WORK INSTRUCTIONS:
Swap "click action" for "tap action" throughout the material below and write it out again, leaving everything else unchanged.
──────── SUPPLIED MATERIAL ────────
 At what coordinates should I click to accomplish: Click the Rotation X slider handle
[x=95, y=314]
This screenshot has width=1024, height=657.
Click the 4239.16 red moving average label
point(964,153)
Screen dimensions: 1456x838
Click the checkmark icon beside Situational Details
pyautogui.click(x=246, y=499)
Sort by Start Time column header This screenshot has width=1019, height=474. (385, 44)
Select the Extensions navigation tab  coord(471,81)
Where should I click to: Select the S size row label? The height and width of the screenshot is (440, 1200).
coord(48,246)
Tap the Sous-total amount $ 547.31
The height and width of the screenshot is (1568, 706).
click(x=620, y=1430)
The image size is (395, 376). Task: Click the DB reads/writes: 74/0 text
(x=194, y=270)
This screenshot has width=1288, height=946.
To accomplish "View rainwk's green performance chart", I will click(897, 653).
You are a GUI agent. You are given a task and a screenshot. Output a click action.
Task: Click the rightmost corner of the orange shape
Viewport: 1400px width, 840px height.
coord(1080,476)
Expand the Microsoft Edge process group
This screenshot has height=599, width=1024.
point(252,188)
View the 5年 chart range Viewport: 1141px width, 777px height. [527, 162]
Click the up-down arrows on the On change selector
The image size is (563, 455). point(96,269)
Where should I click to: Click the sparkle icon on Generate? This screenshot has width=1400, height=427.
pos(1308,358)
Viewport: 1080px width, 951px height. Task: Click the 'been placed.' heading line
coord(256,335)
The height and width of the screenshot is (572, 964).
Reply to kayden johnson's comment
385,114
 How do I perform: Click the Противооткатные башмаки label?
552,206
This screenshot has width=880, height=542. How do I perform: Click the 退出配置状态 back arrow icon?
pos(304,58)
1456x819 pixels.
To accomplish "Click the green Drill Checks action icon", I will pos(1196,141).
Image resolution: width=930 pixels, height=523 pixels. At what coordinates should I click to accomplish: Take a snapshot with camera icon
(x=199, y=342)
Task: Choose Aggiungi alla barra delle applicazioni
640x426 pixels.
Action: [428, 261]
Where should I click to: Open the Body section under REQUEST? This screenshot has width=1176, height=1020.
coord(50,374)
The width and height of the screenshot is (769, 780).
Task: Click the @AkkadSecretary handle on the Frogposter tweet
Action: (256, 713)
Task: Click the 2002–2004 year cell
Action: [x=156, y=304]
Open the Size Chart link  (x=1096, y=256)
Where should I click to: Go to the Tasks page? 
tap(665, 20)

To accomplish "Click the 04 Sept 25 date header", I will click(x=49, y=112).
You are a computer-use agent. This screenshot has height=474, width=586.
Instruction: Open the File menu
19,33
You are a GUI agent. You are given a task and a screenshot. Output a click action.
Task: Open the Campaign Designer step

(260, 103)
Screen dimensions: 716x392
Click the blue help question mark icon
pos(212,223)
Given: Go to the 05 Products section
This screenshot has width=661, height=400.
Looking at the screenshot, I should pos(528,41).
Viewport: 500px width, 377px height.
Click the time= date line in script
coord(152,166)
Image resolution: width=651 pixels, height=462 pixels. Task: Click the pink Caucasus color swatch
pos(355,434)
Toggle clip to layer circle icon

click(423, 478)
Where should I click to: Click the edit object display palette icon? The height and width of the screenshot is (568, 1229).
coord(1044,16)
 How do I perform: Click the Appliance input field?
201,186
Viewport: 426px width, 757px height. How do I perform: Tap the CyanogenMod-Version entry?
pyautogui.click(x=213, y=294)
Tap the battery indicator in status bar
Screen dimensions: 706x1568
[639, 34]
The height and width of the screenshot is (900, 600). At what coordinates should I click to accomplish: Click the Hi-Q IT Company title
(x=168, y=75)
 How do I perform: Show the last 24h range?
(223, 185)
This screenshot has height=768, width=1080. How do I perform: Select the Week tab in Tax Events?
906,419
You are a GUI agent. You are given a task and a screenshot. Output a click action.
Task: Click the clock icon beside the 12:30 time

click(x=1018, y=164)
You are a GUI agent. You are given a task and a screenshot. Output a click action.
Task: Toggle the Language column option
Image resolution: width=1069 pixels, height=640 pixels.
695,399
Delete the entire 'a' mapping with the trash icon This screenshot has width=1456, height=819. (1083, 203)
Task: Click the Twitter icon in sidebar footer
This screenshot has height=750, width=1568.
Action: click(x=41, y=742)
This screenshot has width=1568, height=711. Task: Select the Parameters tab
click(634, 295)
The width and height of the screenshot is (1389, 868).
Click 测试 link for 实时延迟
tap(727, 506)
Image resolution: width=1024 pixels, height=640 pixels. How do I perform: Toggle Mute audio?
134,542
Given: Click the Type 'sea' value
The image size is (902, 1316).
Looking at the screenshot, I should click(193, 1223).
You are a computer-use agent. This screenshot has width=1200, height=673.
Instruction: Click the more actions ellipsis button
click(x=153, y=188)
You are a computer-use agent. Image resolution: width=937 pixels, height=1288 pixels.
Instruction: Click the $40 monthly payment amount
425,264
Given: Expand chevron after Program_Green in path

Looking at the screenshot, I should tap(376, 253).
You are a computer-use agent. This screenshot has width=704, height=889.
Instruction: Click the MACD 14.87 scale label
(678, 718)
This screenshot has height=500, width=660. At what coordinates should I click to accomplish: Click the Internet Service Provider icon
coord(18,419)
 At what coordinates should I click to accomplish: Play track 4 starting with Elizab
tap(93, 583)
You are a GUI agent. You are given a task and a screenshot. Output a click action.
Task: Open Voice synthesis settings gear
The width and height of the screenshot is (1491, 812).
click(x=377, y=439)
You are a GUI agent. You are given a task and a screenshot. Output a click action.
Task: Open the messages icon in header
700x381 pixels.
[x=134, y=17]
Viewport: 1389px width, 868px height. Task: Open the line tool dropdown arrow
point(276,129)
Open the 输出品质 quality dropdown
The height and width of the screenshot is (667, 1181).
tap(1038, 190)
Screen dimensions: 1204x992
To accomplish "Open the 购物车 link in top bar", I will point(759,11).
────────
COMPLETE RESPONSE:
 At what coordinates should I click to accomplish: Click the Rotation X slider handle
[x=95, y=314]
This screenshot has width=1024, height=657.
Click the 4239.16 red moving average label
point(964,153)
Screen dimensions: 1456x838
Click the checkmark icon beside Situational Details
pyautogui.click(x=246, y=499)
Sort by Start Time column header This screenshot has width=1019, height=474. (385, 44)
Select the Extensions navigation tab  coord(471,81)
Where should I click to: Select the S size row label? The height and width of the screenshot is (440, 1200).
coord(48,246)
Tap the Sous-total amount $ 547.31
The height and width of the screenshot is (1568, 706).
click(x=620, y=1430)
The image size is (395, 376). Task: Click the DB reads/writes: 74/0 text
(x=194, y=270)
This screenshot has width=1288, height=946.
To accomplish "View rainwk's green performance chart", I will click(897, 653).
You are a GUI agent. You are given a task and a screenshot. Output a tap action.
Task: Click the rightmost corner of the orange shape
Viewport: 1400px width, 840px height.
coord(1080,476)
Expand the Microsoft Edge process group
This screenshot has height=599, width=1024.
point(252,188)
View the 5年 chart range Viewport: 1141px width, 777px height. [527, 162]
Click the up-down arrows on the On change selector
The image size is (563, 455). point(96,269)
Where should I click to: Click the sparkle icon on Generate? This screenshot has width=1400, height=427.
pos(1308,358)
Viewport: 1080px width, 951px height. Task: Click the 'been placed.' heading line
coord(256,335)
The height and width of the screenshot is (572, 964).
Reply to kayden johnson's comment
385,114
 How do I perform: Click the Противооткатные башмаки label?
552,206
This screenshot has width=880, height=542. How do I perform: Click the 退出配置状态 back arrow icon?
pos(304,58)
1456x819 pixels.
To accomplish "Click the green Drill Checks action icon", I will pos(1196,141).
Image resolution: width=930 pixels, height=523 pixels. At what coordinates should I click to accomplish: Take a snapshot with camera icon
(x=199, y=342)
Task: Choose Aggiungi alla barra delle applicazioni
640x426 pixels.
Action: [428, 261]
Where should I click to: Open the Body section under REQUEST? This screenshot has width=1176, height=1020.
coord(50,374)
The width and height of the screenshot is (769, 780).
Task: Click the @AkkadSecretary handle on the Frogposter tweet
Action: (256, 713)
Task: Click the 2002–2004 year cell
Action: [x=156, y=304]
Open the Size Chart link  (x=1096, y=256)
Where should I click to: Go to the Tasks page? 
tap(665, 20)

To accomplish "Click the 04 Sept 25 date header", I will click(x=49, y=112).
You are a computer-use agent. This screenshot has height=474, width=586.
Instruction: Open the File menu
19,33
You are a GUI agent. You are given a task and a screenshot. Output a tap action.
Task: Open the Campaign Designer step

(260, 103)
Screen dimensions: 716x392
Click the blue help question mark icon
pos(212,223)
Given: Go to the 05 Products section
This screenshot has width=661, height=400.
Looking at the screenshot, I should pos(528,41).
Viewport: 500px width, 377px height.
Click the time= date line in script
coord(152,166)
Image resolution: width=651 pixels, height=462 pixels. Task: Click the pink Caucasus color swatch
pos(355,434)
Toggle clip to layer circle icon

click(423, 478)
Where should I click to: Click the edit object display palette icon? The height and width of the screenshot is (568, 1229).
coord(1044,16)
 How do I perform: Click the Appliance input field?
201,186
Viewport: 426px width, 757px height. How do I perform: Tap the CyanogenMod-Version entry?
pyautogui.click(x=213, y=294)
Tap the battery indicator in status bar
Screen dimensions: 706x1568
[639, 34]
The height and width of the screenshot is (900, 600). At what coordinates should I click to accomplish: Click the Hi-Q IT Company title
(x=168, y=75)
 How do I perform: Show the last 24h range?
(223, 185)
This screenshot has height=768, width=1080. How do I perform: Select the Week tab in Tax Events?
906,419
You are a GUI agent. You are given a task and a screenshot. Output a tap action.
Task: Click the clock icon beside the 12:30 time

click(x=1018, y=164)
You are a GUI agent. You are given a task and a screenshot. Output a tap action.
Task: Toggle the Language column option
Image resolution: width=1069 pixels, height=640 pixels.
695,399
Delete the entire 'a' mapping with the trash icon This screenshot has width=1456, height=819. (1083, 203)
Task: Click the Twitter icon in sidebar footer
This screenshot has height=750, width=1568.
Action: click(x=41, y=742)
This screenshot has width=1568, height=711. Task: Select the Parameters tab
click(634, 295)
The width and height of the screenshot is (1389, 868).
Click 测试 link for 实时延迟
tap(727, 506)
Image resolution: width=1024 pixels, height=640 pixels. How do I perform: Toggle Mute audio?
134,542
Given: Click the Type 'sea' value
The image size is (902, 1316).
Looking at the screenshot, I should click(193, 1223).
You are a computer-use agent. This screenshot has width=1200, height=673.
Instruction: Click the more actions ellipsis button
click(x=153, y=188)
You are a computer-use agent. Image resolution: width=937 pixels, height=1288 pixels.
Instruction: Click the $40 monthly payment amount
425,264
Given: Expand chevron after Program_Green in path

Looking at the screenshot, I should tap(376, 253).
You are a computer-use agent. This screenshot has width=704, height=889.
Instruction: Click the MACD 14.87 scale label
(678, 718)
This screenshot has height=500, width=660. At what coordinates should I click to accomplish: Click the Internet Service Provider icon
coord(18,419)
 At what coordinates should I click to accomplish: Play track 4 starting with Elizab
tap(93, 583)
You are a GUI agent. You are given a task and a screenshot. Output a tap action.
Task: Open Voice synthesis settings gear
The width and height of the screenshot is (1491, 812).
click(x=377, y=439)
You are a GUI agent. You are given a task and a screenshot. Output a tap action.
Task: Open the messages icon in header
700x381 pixels.
[x=134, y=17]
Viewport: 1389px width, 868px height. Task: Open the line tool dropdown arrow
point(276,129)
Open the 输出品质 quality dropdown
The height and width of the screenshot is (667, 1181).
tap(1038, 190)
Screen dimensions: 1204x992
To accomplish "Open the 购物车 link in top bar", I will point(759,11).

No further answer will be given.